[YOUR INSTRUCTIONS]: Determine how many lines of the material below contain "width". Report only that figure.

··· DATA FOR THIS EXERCISE ···

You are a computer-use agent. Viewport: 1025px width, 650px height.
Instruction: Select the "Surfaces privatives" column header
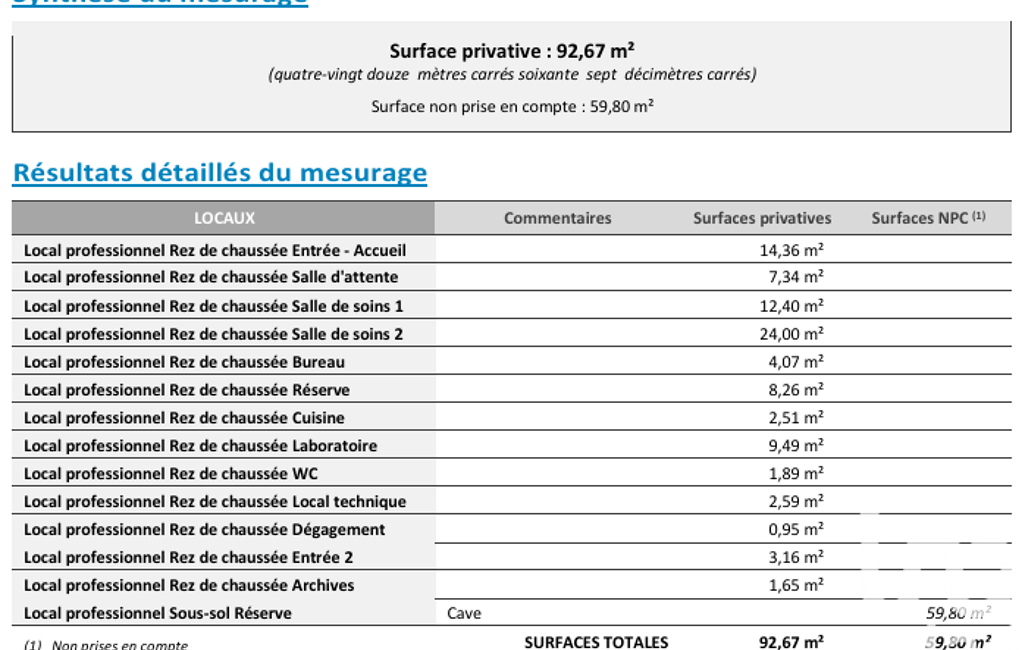point(762,218)
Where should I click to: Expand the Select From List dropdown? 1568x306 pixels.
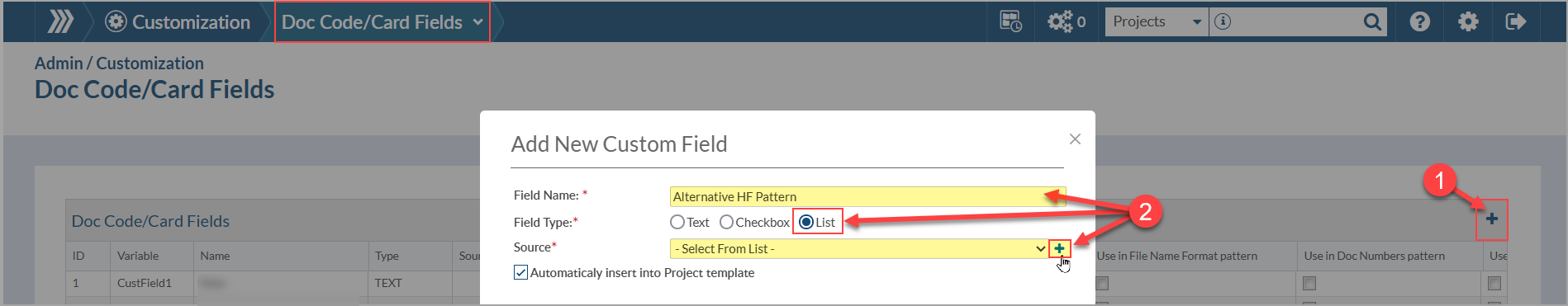coord(859,248)
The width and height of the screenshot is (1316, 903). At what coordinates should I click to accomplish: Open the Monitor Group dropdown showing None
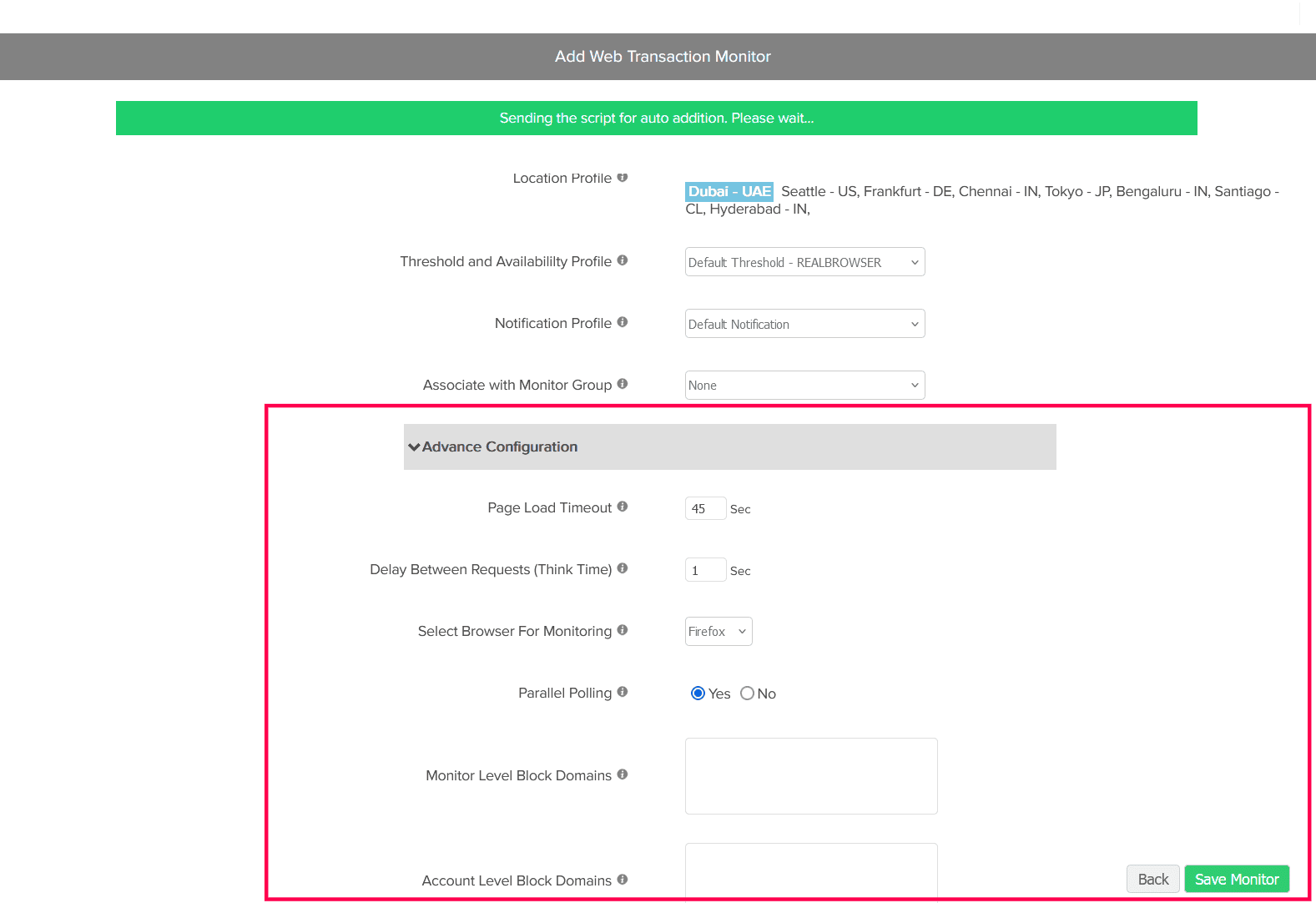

···

[EXPECTED ANSWER]: 2